In all likelihood, developmental and life transition issues will form the core of your work as a couple and family practitioner. These issues are those that couples and families typically encounter through common day-to-day living and may include being newly married, having a child, or sending a youngest child off into his or her own adulthood. They also may include common stressors, such as divorce, job loss, or death of a family member, just to name a few. Individuals across all cultures experience developmental and life transition issues in one way or another, and you will likely find yourself sitting across from a couple or family experiencing a similar life event to one you have encountered in your own life.
Despite the universality of many developmental and life transition issues, you should still keep in mind that there is no one way to experience a divorce, death, or job loss, nor is there one way to clinically encounter and assist a couple or family experiencing such issues.

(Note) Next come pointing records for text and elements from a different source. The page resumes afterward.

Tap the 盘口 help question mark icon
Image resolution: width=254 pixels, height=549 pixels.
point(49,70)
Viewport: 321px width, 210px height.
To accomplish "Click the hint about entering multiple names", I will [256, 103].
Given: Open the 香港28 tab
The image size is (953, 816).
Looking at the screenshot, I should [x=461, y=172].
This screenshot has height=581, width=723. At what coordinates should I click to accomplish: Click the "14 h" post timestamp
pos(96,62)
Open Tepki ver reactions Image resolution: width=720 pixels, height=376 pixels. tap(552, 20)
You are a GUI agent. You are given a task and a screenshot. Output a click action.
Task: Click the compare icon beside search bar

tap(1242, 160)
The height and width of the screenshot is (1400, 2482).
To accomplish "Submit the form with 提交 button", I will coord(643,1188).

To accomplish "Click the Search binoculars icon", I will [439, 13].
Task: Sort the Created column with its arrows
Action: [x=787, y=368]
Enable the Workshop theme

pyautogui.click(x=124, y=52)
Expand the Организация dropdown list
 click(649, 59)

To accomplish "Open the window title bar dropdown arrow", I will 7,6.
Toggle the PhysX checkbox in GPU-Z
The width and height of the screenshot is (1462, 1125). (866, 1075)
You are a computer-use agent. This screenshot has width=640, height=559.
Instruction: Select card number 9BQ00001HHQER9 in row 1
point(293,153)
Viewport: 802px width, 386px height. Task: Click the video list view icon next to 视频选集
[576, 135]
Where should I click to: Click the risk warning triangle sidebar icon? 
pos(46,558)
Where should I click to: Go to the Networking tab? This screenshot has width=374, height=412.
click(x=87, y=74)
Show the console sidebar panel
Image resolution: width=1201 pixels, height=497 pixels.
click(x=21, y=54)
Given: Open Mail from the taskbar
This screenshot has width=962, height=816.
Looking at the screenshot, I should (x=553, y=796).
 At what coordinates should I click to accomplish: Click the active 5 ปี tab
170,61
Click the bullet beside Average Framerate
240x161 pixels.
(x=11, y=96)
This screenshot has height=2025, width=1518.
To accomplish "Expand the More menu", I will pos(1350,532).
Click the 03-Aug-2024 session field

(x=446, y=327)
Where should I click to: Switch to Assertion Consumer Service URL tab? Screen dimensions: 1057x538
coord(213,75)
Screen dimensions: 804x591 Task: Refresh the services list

Different theoretical orientations may suggest different ways for addressing various scenarios, and you may have to modify your chosen theoretical orientation to work effectively in your professional practice.
For this Discussion, choose one life transition or developmental issue, and consider how you might modify your theoretical orientation and/or infuse interventions from other theories in order to address this issue.
By Day 3
Post a brief description of the life transition or developmental issue you selected and your chosen theoretical orientation. Then, explain how you might modify the theory-based interventions of your chosen theoretical orientation to work effectively with client(s) experiencing the issue you selected. Finally, explain the significant aspects of the life transition or developmental issue that influence how you would modify the application of your chosen theoretical orientation.